Another follow up-  Would you believe that I received another call, a male with an Asian accent, claiming to be from IYOGI saying that my computer was sending error messages...... well I blew up, called some names and told him I had reported the scam to the FBI.

Anyway, here is the telephone number that was on my caller ID  1-999-910-0134  Anyone know the source of the number?

There's something very fishy about this. For all the genuine comments I can see on the internet from customers who have used this company, there seem to be as many from people saying they were cold called.
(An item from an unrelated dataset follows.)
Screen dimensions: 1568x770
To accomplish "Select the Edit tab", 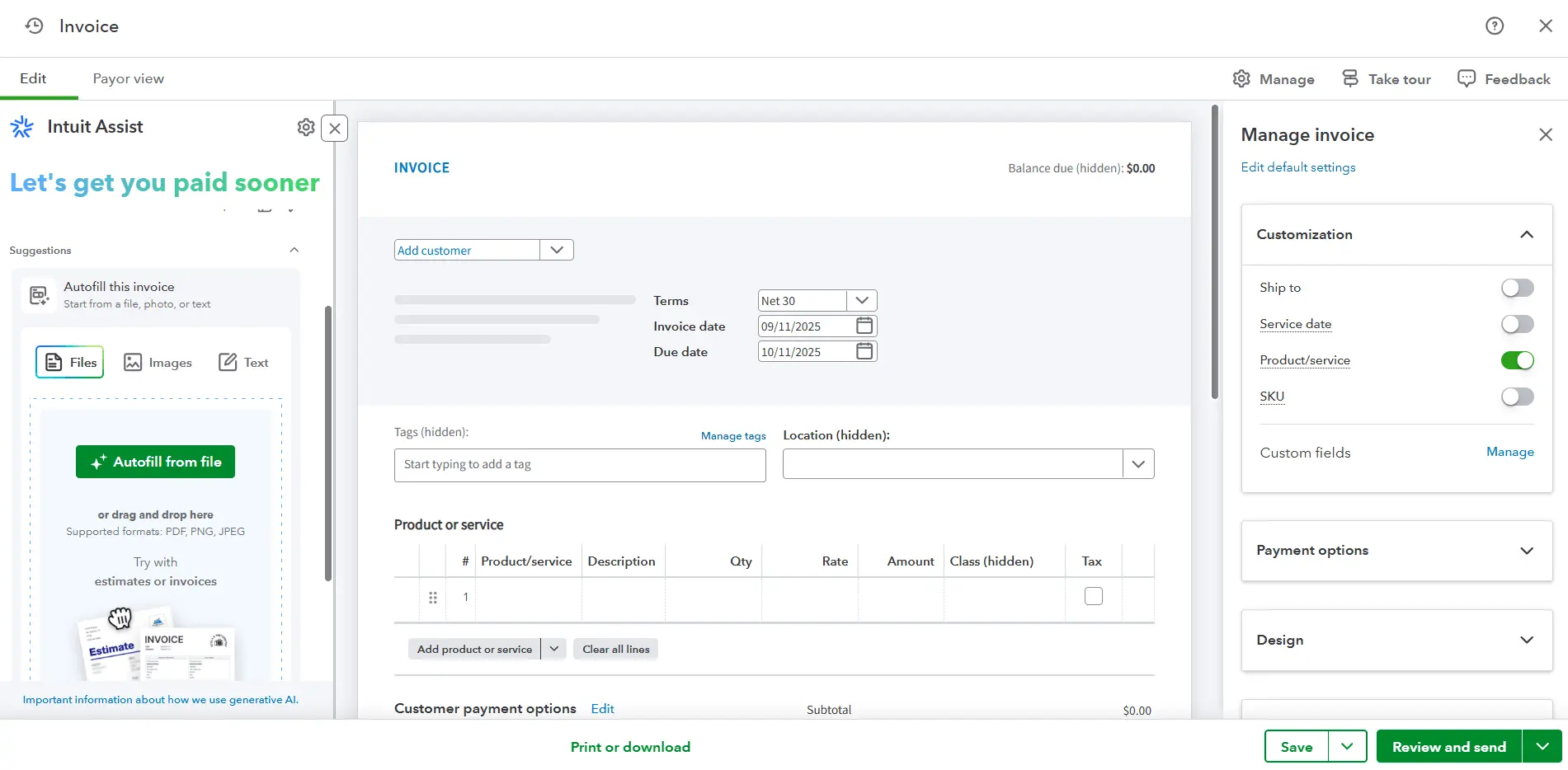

The curious thing is that in both cases, the technician claims to have found multiple problems and ends up charging $169.99!!

There's also the Dell link and the fact that Iyogi has its call centres in India.

Another piece of evidence here:

Quote
Ah right I will avoid it - an odd thing happened, after buying the PC within a week or so we got a phone call from India asking if the computer was running slowly, and would we navigate to a site where they would help us fix it... well the computer was running fine, and alarm bells rang - it turned out to be dodgy, the funny thing was the guy at Dell was also in India... hmmm a bit suspicious!

Thanks - and if anyone has any more thoughts - feel free to put them my way.

http://forums.techguy.org/general-security/1017822-does-look-like-genuine-email.html

Could it possibly be that somebody at Iyogi is using the Dell customer database to make scam calls?